Look at what is being asserted vs what should be asserted for the disabled state, the missing testTag, the wrong assertion method for error display, the test name, and the no-op onClick lambda.
Show answer
Bug 1: The test name says 'pay button is disabled when processing' but the assertion is assertIsDisplayed() — this only checks the button is visible, NOT that it is disabled. The correct assertion is assertIsNotEnabled(). The current test would pass even if the button is enabled (allowing double-payment), which is the exact PCI compliance requirement being tested. Fix: change to composeTestRule.onNodeWithText('Pay Now').assertIsNotEnabled(). Bug 2: CvvField has no Modifier.testTag — the test finds it using onNodeWithText('123'), which works but is fragile. If the CVV changes value (e.g., user typed a partial number), the finder breaks. Also, finding by current value couples the test to state that changes. Fix: add Modifier.testTag(TestTags.CVV_FIELD) to the CvvField composable and use onNodeWithTag(TestTags.CVV_FIELD).performTextClearance() in the test. Bug 3: assertExists() only checks the node is in the semantic tree — it does not verify it is visible to the user. For an error message, you want assertIsDisplayed() which additionally verifies the node is actually visible on screen (not zero size, not clipped, not scrolled off). A node can exist in the tree but be invisible. Fix: change to assertIsDisplayed(). Bug 4: The test name 'testPaymentNavigation' is too generic and provides no specification context. Rename to 'tapping pay button navigates to payment confirmation screen'. Bug 5: onPayClick = {} is a no-op lambda — clicking the pay button does nothing, so navigation never happens, and the assertion 'Payment Confirmation'.assertIsDisplayed() will always fail. Fix: either wire up a real NavController with TestNavHostController and navigate in the lambda, or change the assertion to verify that onPayClick was called (capture with a var called = false; onPayClick = { called = true } and then assertThat(called).isTrue()).

Explain like I'm 5

Testing your Compose UI is like playing a game blindfolded where you can only feel the buttons (the semantic tree). If a button has a clear label like 'Submit', you can find it, press it, and check if the right thing happened. If a button has no label, you are lost.
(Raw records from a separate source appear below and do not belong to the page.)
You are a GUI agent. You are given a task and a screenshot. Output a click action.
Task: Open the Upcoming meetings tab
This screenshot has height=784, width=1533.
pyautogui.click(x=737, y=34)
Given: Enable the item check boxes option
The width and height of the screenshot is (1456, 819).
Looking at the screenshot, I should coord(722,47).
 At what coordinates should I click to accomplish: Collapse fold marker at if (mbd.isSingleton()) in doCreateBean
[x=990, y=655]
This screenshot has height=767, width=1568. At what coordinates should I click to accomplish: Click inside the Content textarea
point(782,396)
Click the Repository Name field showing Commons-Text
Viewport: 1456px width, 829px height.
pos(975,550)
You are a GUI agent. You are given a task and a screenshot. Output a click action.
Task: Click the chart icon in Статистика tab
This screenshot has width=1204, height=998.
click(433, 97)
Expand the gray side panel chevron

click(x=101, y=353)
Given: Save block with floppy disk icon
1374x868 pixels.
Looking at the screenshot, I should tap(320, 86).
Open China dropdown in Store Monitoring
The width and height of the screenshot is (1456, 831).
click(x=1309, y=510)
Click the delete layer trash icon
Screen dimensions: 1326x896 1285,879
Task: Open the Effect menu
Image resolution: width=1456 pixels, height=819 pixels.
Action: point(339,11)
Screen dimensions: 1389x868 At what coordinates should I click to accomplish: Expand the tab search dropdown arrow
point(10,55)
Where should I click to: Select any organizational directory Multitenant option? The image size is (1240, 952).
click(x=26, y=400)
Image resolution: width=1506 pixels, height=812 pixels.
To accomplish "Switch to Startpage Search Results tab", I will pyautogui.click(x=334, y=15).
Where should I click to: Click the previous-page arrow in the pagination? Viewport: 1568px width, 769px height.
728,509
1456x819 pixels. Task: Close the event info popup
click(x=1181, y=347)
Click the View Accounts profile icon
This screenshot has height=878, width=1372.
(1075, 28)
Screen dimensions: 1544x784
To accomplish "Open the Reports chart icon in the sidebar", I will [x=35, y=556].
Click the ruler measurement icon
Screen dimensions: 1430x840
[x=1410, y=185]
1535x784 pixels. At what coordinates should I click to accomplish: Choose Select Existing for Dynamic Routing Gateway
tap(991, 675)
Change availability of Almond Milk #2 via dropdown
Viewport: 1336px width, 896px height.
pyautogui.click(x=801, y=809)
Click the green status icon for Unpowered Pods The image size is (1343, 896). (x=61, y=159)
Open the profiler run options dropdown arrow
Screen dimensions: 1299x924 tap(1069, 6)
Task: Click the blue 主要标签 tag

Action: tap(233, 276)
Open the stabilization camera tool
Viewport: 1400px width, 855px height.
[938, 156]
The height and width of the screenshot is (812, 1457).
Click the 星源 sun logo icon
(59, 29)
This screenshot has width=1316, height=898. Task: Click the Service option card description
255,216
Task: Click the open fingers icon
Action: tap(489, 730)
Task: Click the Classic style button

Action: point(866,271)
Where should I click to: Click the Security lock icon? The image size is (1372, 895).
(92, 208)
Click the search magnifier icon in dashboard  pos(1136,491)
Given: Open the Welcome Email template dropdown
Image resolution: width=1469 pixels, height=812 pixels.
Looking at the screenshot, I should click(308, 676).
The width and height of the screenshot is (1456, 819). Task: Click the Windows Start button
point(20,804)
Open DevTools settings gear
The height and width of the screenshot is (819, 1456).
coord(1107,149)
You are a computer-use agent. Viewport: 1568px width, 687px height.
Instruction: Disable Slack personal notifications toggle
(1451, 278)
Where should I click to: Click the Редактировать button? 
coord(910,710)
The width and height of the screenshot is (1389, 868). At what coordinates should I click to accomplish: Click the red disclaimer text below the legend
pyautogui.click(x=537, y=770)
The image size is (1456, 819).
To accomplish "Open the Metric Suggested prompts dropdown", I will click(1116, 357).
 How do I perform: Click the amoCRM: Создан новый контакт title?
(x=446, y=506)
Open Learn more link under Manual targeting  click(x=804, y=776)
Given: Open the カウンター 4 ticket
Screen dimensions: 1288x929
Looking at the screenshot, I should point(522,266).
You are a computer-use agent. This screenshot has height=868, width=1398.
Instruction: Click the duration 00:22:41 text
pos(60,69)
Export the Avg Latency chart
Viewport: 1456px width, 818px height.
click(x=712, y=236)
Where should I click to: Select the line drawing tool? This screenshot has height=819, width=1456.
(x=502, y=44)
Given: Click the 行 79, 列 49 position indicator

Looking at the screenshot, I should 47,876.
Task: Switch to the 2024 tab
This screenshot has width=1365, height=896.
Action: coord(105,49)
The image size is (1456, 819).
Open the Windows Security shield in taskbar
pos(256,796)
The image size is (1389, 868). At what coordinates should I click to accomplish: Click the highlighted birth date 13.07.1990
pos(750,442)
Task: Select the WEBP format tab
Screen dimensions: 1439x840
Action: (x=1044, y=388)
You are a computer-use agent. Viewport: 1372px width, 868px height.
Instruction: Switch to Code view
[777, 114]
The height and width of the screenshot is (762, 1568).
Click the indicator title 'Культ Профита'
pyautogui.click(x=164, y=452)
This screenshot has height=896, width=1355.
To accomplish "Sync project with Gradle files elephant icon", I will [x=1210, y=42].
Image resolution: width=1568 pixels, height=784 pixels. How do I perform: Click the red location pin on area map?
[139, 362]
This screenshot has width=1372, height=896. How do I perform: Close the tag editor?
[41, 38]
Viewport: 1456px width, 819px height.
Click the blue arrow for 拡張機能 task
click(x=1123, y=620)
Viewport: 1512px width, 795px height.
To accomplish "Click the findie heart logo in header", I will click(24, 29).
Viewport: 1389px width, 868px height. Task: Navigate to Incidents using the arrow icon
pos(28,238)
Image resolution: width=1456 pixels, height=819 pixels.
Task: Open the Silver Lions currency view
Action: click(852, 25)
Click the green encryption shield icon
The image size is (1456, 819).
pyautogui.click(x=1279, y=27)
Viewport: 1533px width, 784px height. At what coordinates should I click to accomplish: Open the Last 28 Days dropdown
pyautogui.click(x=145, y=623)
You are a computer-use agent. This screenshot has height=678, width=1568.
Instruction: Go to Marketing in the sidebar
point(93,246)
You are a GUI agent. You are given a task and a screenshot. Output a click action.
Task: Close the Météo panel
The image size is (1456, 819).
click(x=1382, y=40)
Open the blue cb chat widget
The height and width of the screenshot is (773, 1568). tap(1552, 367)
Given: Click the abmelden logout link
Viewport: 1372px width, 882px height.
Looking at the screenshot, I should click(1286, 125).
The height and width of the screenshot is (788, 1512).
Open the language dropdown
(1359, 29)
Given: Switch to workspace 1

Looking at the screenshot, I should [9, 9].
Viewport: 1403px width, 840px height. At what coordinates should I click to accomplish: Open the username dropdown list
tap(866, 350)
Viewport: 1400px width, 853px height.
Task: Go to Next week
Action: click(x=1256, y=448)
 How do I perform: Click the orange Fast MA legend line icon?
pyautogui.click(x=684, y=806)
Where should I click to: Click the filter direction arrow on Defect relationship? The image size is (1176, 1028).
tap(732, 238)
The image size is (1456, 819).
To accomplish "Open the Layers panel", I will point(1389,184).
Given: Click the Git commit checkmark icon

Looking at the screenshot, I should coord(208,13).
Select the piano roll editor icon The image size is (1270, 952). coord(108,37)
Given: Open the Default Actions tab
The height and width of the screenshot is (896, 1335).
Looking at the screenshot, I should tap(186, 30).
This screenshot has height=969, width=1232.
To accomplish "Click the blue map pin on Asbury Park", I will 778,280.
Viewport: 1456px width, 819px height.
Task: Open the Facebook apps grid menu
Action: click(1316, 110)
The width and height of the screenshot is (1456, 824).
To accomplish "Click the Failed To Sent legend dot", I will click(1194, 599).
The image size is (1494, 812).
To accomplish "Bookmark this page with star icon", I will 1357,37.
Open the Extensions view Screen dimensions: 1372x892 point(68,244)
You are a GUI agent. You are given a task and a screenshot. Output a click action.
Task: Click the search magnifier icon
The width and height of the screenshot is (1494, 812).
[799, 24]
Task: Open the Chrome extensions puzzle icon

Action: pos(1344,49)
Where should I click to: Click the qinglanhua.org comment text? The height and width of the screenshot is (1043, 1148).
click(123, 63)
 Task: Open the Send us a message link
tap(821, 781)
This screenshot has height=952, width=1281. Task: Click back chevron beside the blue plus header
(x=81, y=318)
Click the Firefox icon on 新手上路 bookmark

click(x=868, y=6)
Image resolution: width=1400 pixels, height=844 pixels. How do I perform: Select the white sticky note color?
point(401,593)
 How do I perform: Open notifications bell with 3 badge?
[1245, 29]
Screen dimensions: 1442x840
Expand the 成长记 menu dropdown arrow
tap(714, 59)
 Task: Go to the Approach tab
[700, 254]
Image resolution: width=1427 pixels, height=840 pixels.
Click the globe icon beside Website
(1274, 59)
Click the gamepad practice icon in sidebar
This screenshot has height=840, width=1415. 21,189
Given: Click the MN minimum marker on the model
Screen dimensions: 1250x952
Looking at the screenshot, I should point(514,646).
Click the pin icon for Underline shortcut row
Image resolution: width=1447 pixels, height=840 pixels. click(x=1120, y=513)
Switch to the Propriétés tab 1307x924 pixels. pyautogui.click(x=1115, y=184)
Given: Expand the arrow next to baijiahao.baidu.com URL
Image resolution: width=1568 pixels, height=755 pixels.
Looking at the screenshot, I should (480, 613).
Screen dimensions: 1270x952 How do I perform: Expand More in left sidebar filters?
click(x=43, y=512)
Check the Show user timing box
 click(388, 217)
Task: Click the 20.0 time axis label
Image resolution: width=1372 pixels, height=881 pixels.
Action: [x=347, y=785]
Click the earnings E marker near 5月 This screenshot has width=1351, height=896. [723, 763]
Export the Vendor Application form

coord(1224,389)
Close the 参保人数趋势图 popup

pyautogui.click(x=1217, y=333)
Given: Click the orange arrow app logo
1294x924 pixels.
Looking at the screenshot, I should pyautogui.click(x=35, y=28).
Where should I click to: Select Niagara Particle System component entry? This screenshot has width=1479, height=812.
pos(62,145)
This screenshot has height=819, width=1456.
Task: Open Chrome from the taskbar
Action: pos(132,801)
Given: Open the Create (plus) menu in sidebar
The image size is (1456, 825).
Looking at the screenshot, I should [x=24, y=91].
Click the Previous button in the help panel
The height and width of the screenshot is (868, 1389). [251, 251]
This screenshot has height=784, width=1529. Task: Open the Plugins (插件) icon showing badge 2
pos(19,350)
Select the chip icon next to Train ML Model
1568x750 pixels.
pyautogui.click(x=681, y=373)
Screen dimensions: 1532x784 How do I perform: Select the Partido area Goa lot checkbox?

That is why we add testTag — it is like putting a sticker on the button with its name so the blindfolded tester can always find it.

Fun fact

Jetpack Compose's semantic tree was designed with accessibility as the primary use case — the same tree that TalkBack uses to announce UI elements to visually impaired users is the tree that tests use to find composables. This means writing testable Compose UI and writing accessible Compose UI are the exact same thing. Apps with great Compose test coverage tend to have significantly better TalkBack support as a side effect.

Hands-on challenge

Write a complete Compose UI test class for an OrderListScreen that: (a) shows a loading spinner while loading, (b) shows a list of orders when loaded, (c) shows an error message on failure, (d) navigates to OrderDetailScreen when an order is tapped. Use createComposeRule, testTags for all key elements, and separate test functions for each state. Pass all UI state directly to the composable (no ViewModel in the test) for maximum speed and isolation.